Romans 12:18 “If it be possible, as much as lieth in you, live peaceably with all men.”
Jurisdictions. Control. Transgression. Receiving. These are the 4 words that came to mind as I pondered the question, “Is it even possible to ‘live at peace with all men’?!”
Relationships can be downright tough! And they can be super confusing! When you and I meet up with tough relationship stuff, sadly we usually take the easy way out: we blame the other person and cut off the relationship. (And cutting them off doesn’t necessarily mean we hate them and never speak to them – it’s more subtle. We cut them off by building emotional walls and having an “I’d rather not have you involved in my life” attitude.)
However, relationships are one of the biggest tools God uses to expose you to yourself. In love, God exposes you so He can change you. Let’s explore a few words and hopefully get an AWESOME perspective of what God can do in you through the relationships in your life.
A key phrase in this verse is: “as much as lieth within you.” The point being that you can’t control another human and their responses to you; you can only take care of you. This brings up our vocabulary word for the day: jurisdiction. Webster’s dictionary defines jurisdiction as “the power or right to exercise authority.”
There are areas of jurisdiction that God has given to Himself. And there are areas of jurisdiction given to you and to other people – there is work we are responsible for and duties we are meant to fulfill. One of the areas where we are meant to exercise jurisdictional authority is ourselves! We are to take responsibility for our own attitudes, actions, and responses.
Now, check this out: God has not given us jurisdiction over the attitudes, actions and responses of other people. This is where we get derailed in a lot of the relationships in our life: we try to exercise control over something that is not in our jurisdiction.
What does it look like to step into someone else’s jurisdiction? It looks like control. Ever tried to get someone to change? Ever try to fix someone’s problem (or even worse, try to fix them)? Ever get frustrated or angry because someone is behaving wrongly? Ever get scared of what the outcome of someone’s decision might be and try to take charge of the situation? Ever cut off a relationship saying “I won’t have a relationship with you until you change”? Ever manipulate to get someone to do or say what you want? This is what control looks like in our lives.
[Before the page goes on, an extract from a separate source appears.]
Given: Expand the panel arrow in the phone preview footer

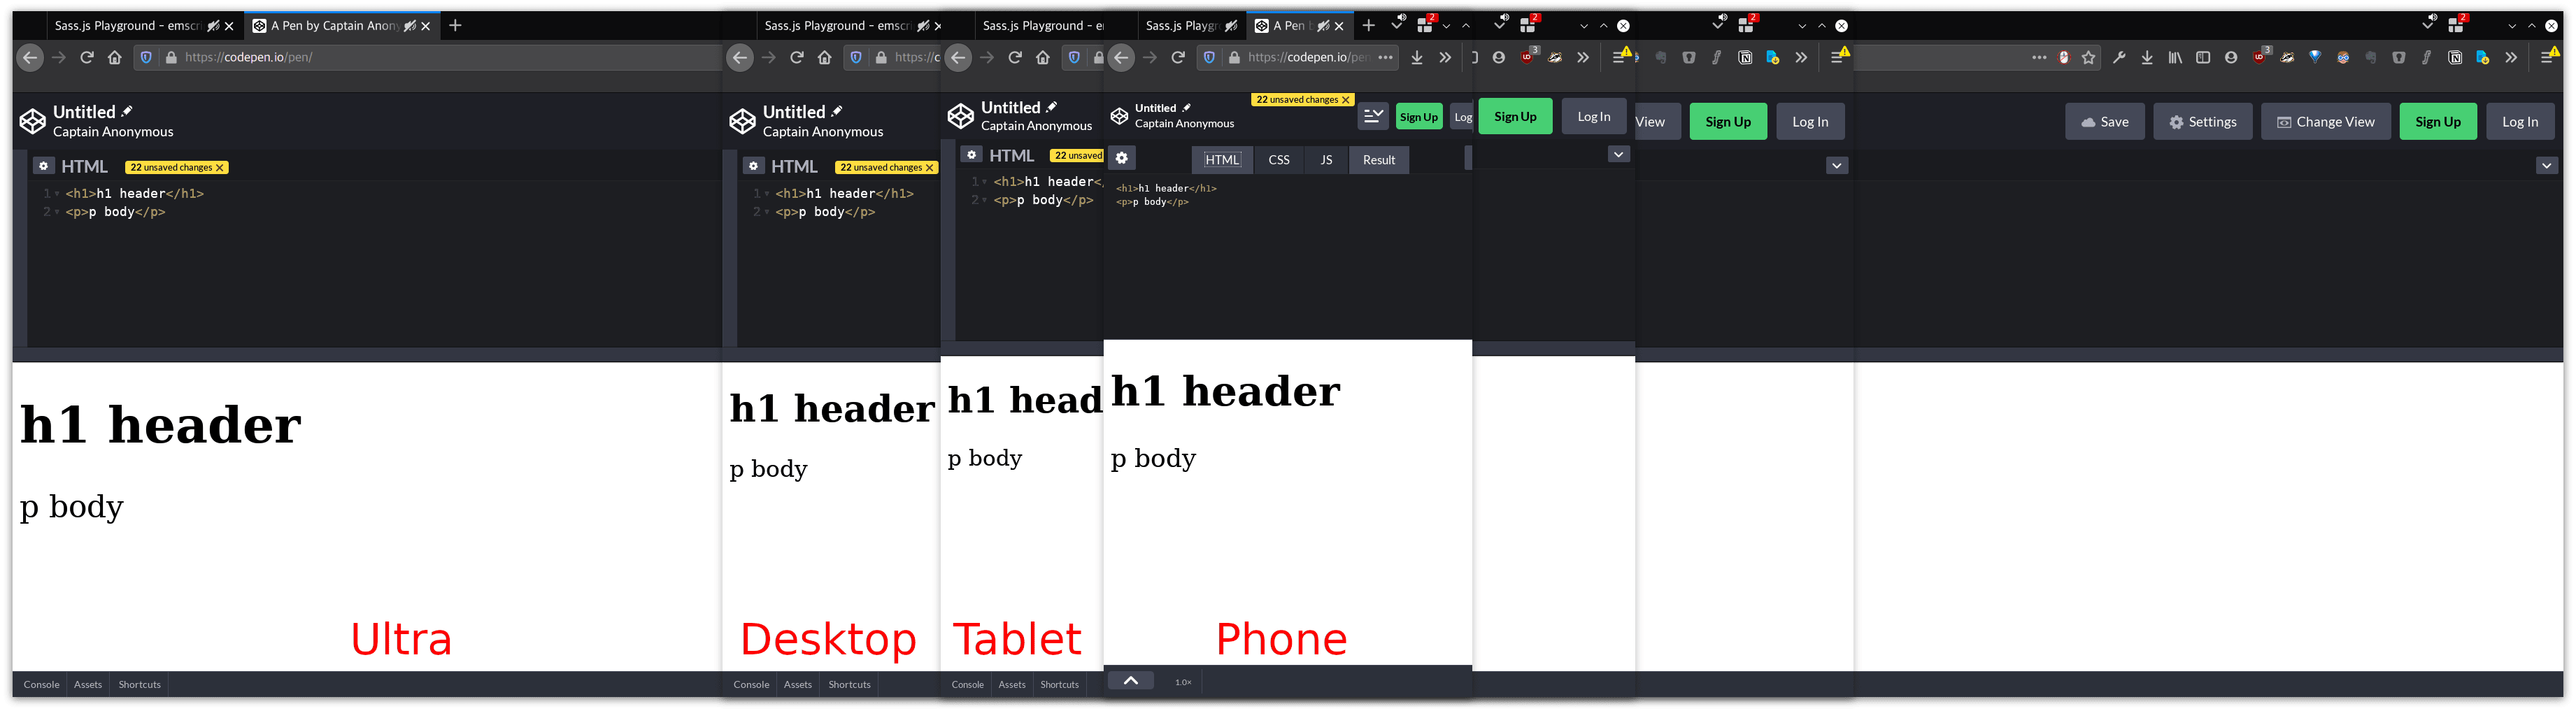Looking at the screenshot, I should pyautogui.click(x=1130, y=680).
God has a name for this control that we take over people and circumstances: He calls it transgression. According to the Webster’s dictionary, transgress means “to go beyond a boundary or limit; to go beyond limits set or prescribed by.” A good mental picture for transgression is a “no trespass” sign. When we step into the jurisdiction God has given to Himself or to other people, we are going into the “no trespass” zone. This is sin.
I remember when God started revealing this to me, I was shocked at how much I transgress and think I am doing the right thing! I justify it with phrases like this: “I’m just trying to help this person!” Or “I’m just trying to make sure the right thing happens!” Or “If I don’t do something, nothing will change!”
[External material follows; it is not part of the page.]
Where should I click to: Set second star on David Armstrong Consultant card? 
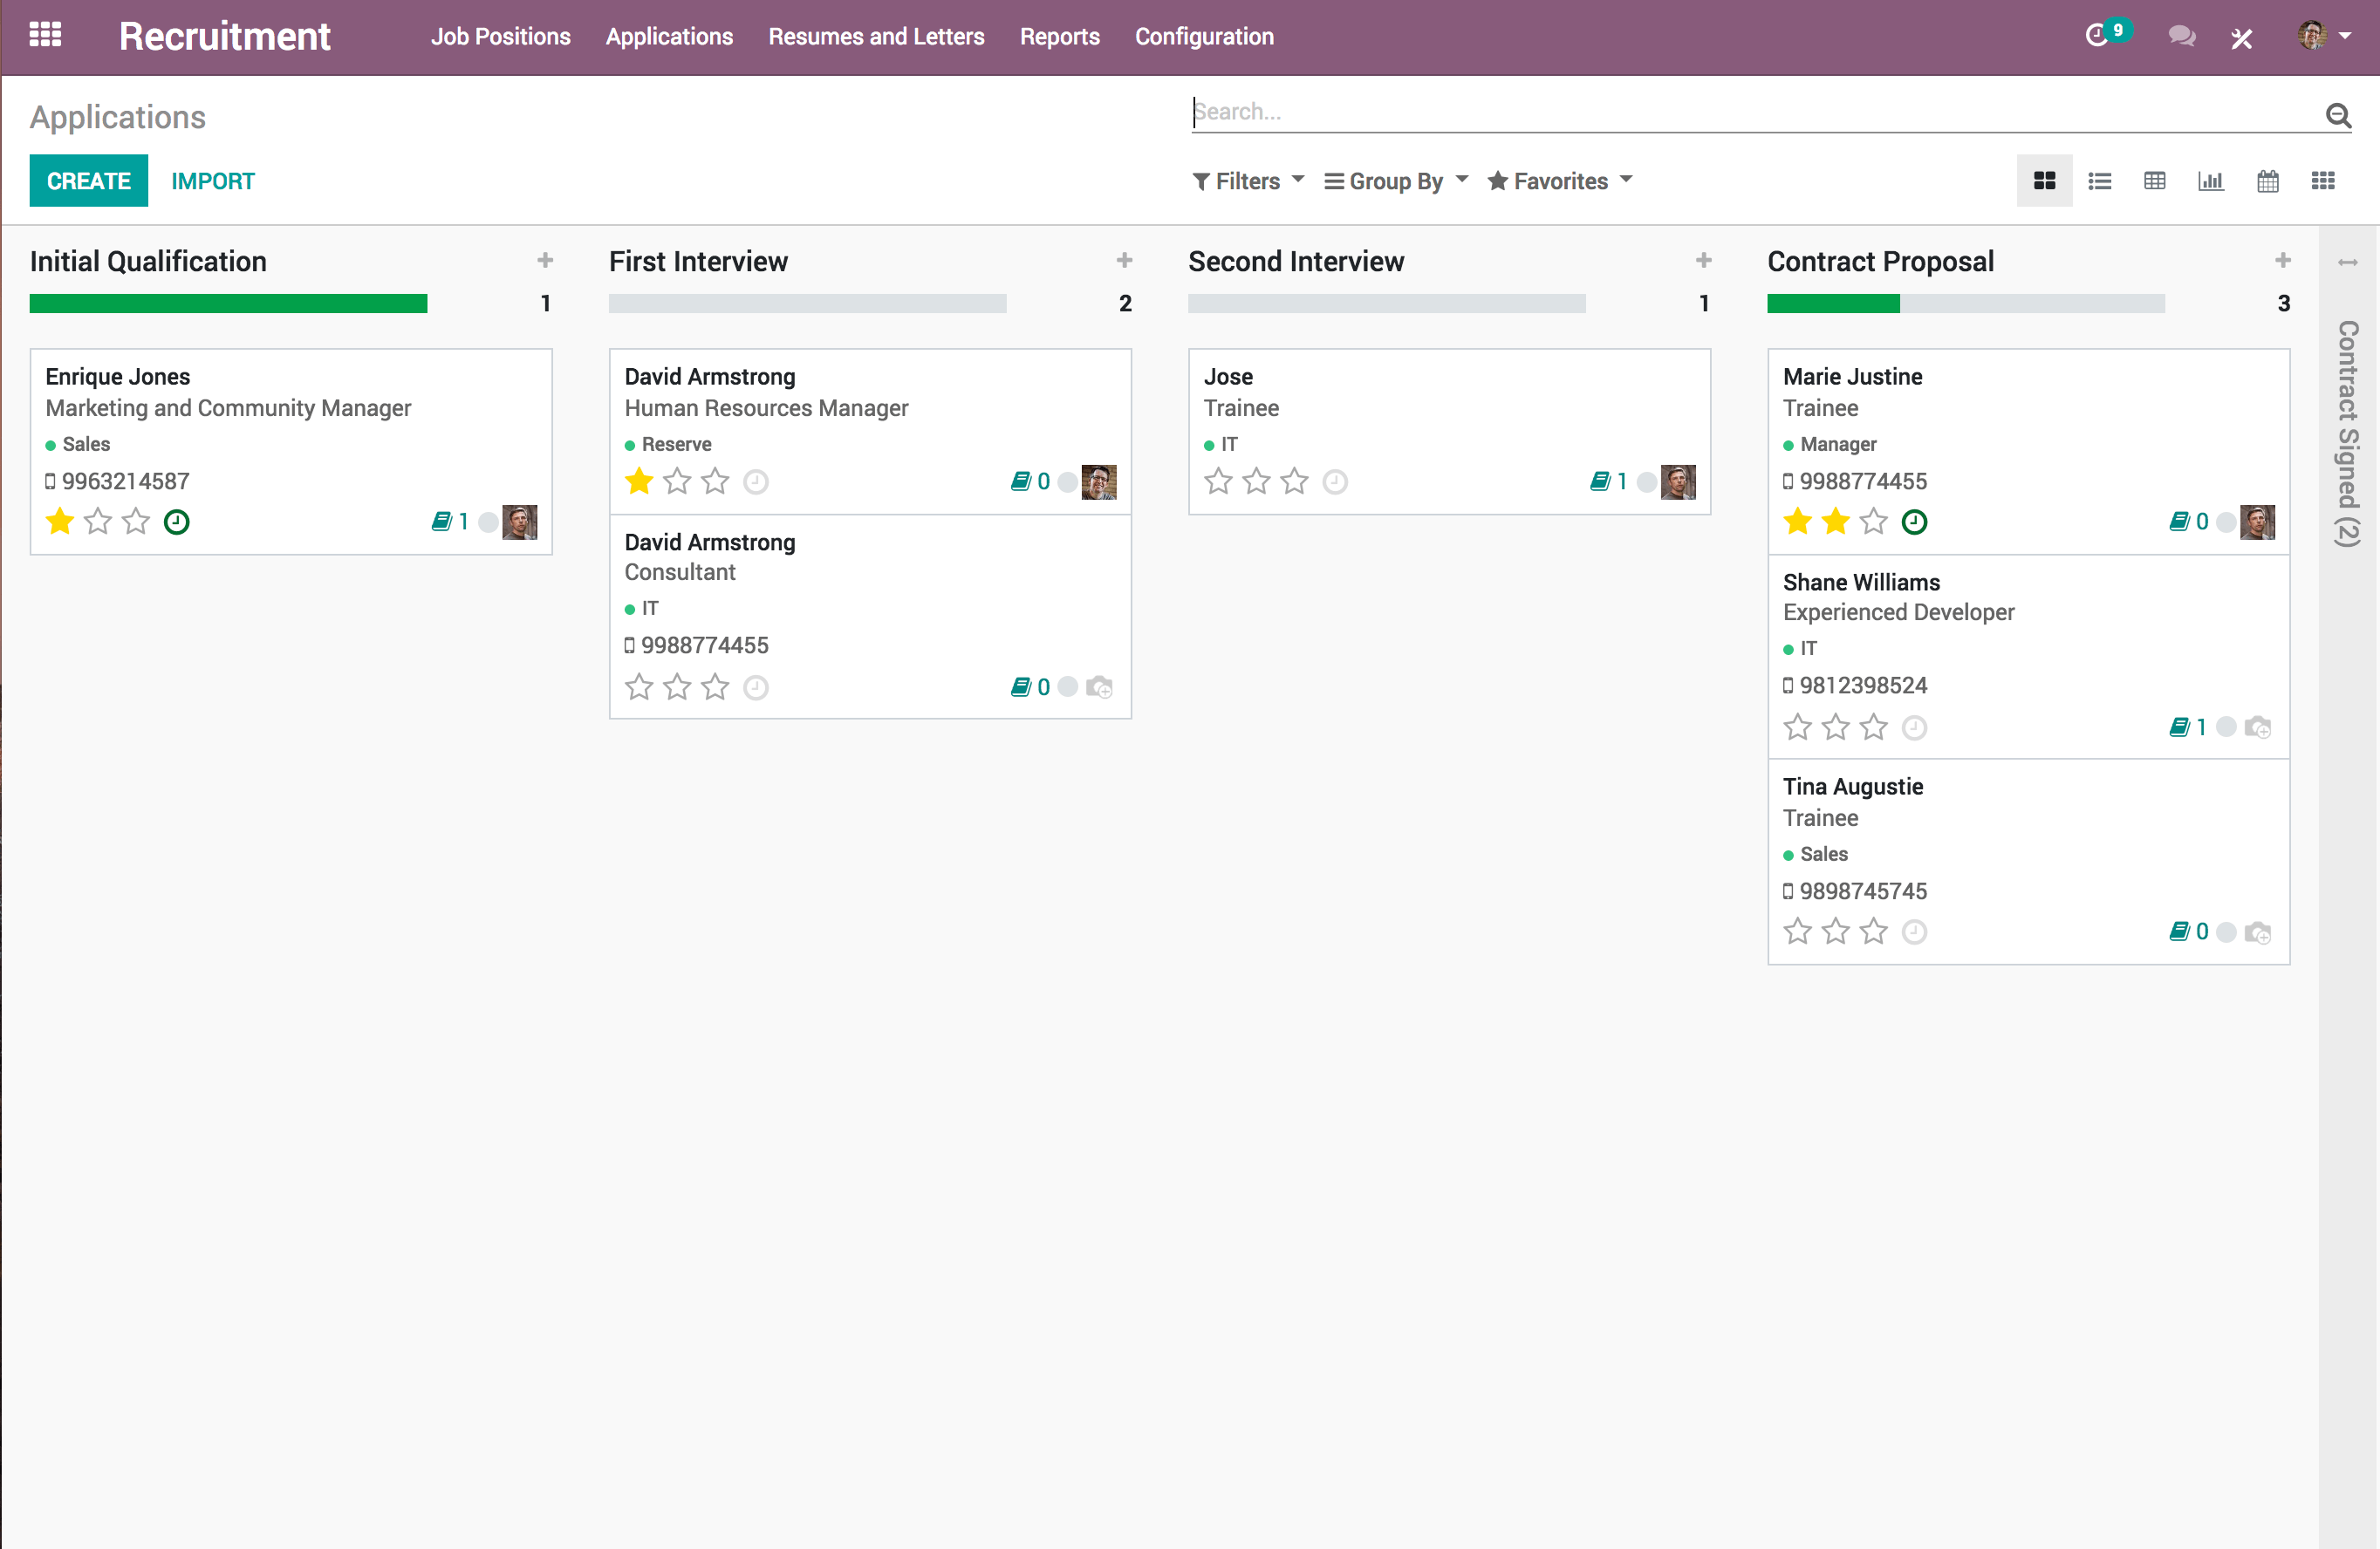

I have found so much freedom in learning to repent of my transgression and agree with God. “God, that is not my jurisdiction. I trust You to work or to do a work in that person so they do what they are supposed to.” It is never my job to control people or situations! Isn’t this wonderful!
This doesn’t mean we turn a blind eye to someone’s faults – in fact, it’s the opposite! When you clearly see wrong in a person’s life, go through the jurisdictional checklist: Is anything about this in my jurisdiction? What about this is another person’s jurisdiction? And, most of all, what is God’s jurisdiction in this? When you can see the answer to these clearly, you will know where to act wisely and pray effectively!
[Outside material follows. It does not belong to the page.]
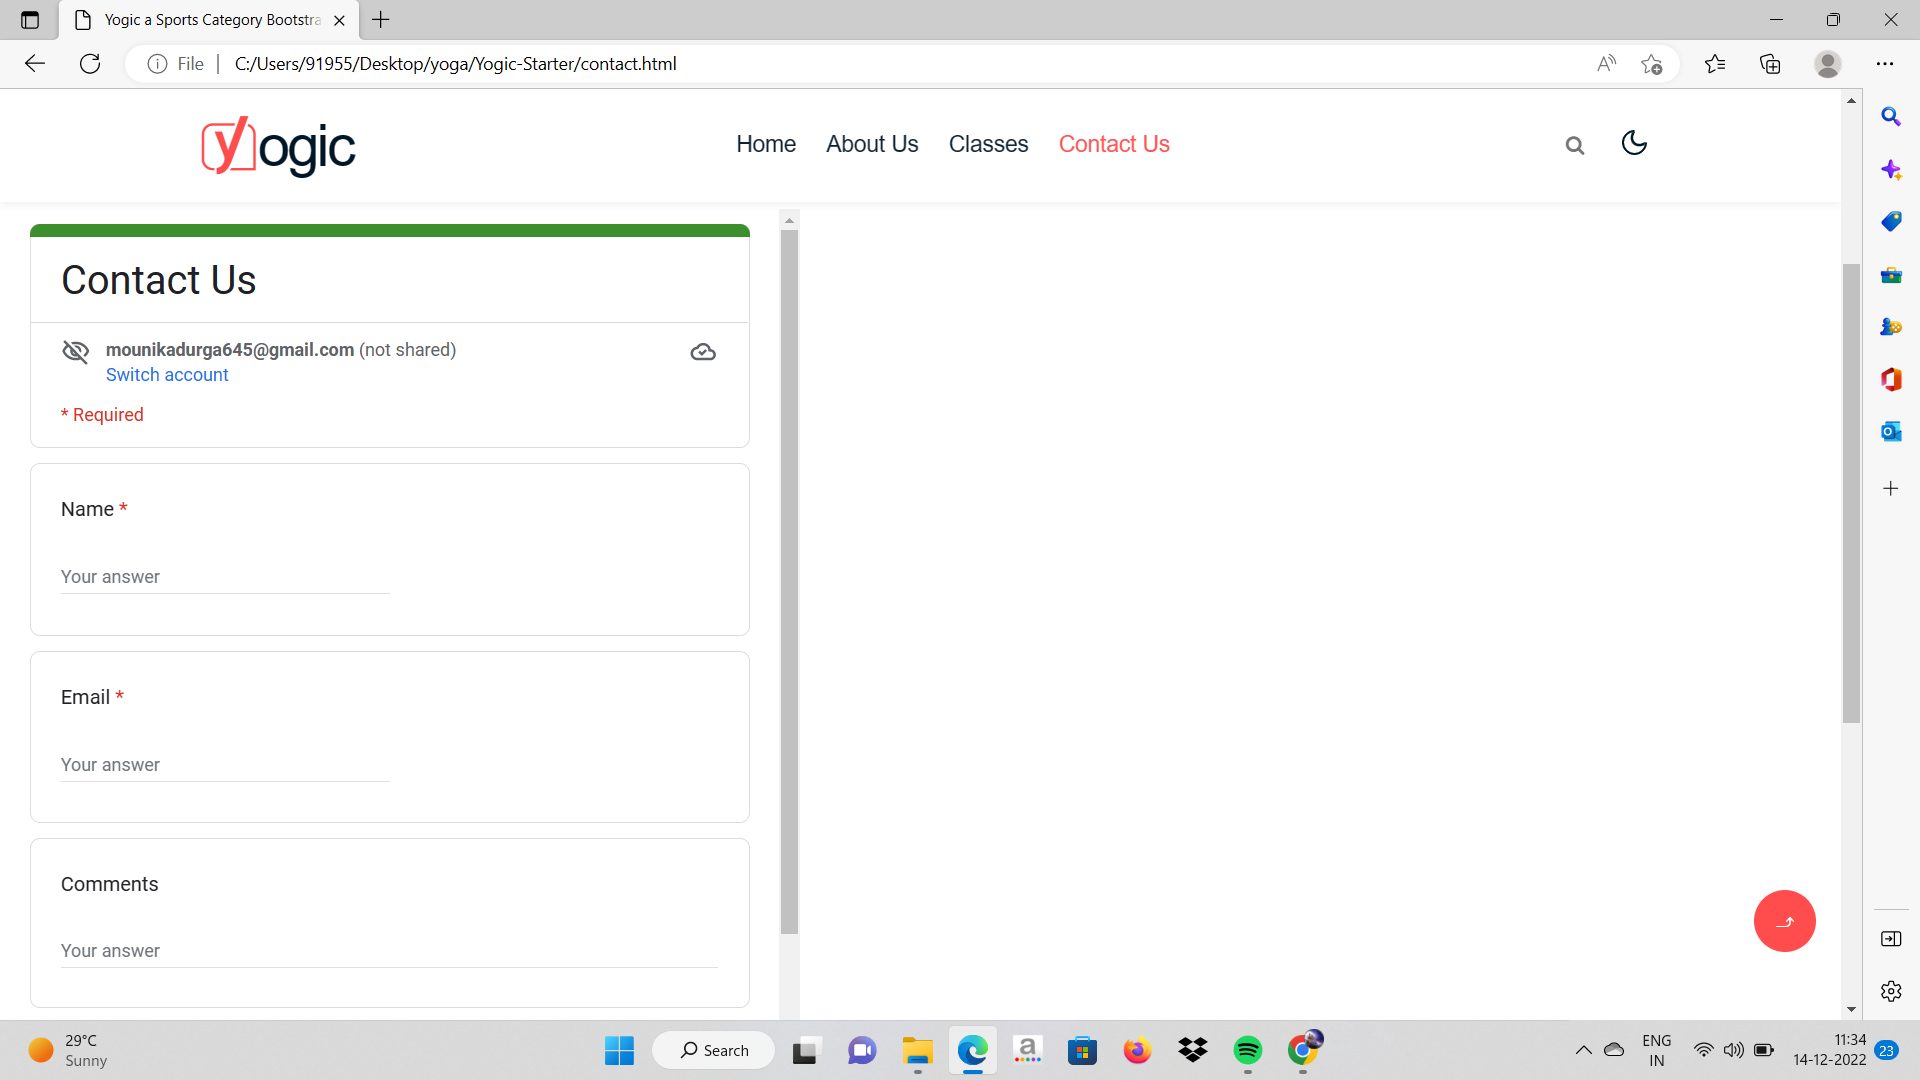1920x1080 pixels.
Task: Toggle dark mode with the moon icon
Action: click(x=1633, y=144)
We’ve covered a lot of words! But in order to paint a more complete picture of how to follow Romans 12:12, I want to highlight one final word. And that is: receiving. Bear with me while I explain.
It has been said, “The two most beautiful words in all the English are these: come in.” Think about it – have you ever walked into a room and seen someone’s face light up because they are glad YOU are there? Have you ever started talking to someone and seen in their eyes and body language that they value you and what you are saying. When they did this, they were in a sense telling you “Come in. You are safe and what you are saying is valued. I enjoy being with you.” They were receiving you.
The most precious kind of receiving is when you know someone has seen your faults and they still say to you “Come in. I receive you. I’ve seen who you really are and I still enjoy you.” This kind of receiving actually gives you power to grow and change. And this is what Christ does for us every single day. He sees all your faults and problems and says, “Come in. It is safe here. I see your issues and I still enjoy you.” His gentleness and patience gives us time and room to grow.
God calls us to receive each other. You may not be able to fix someone’s flaws, but you can still receive them right where they are at! If you ask Him, God can actually give you His heart for the people around you!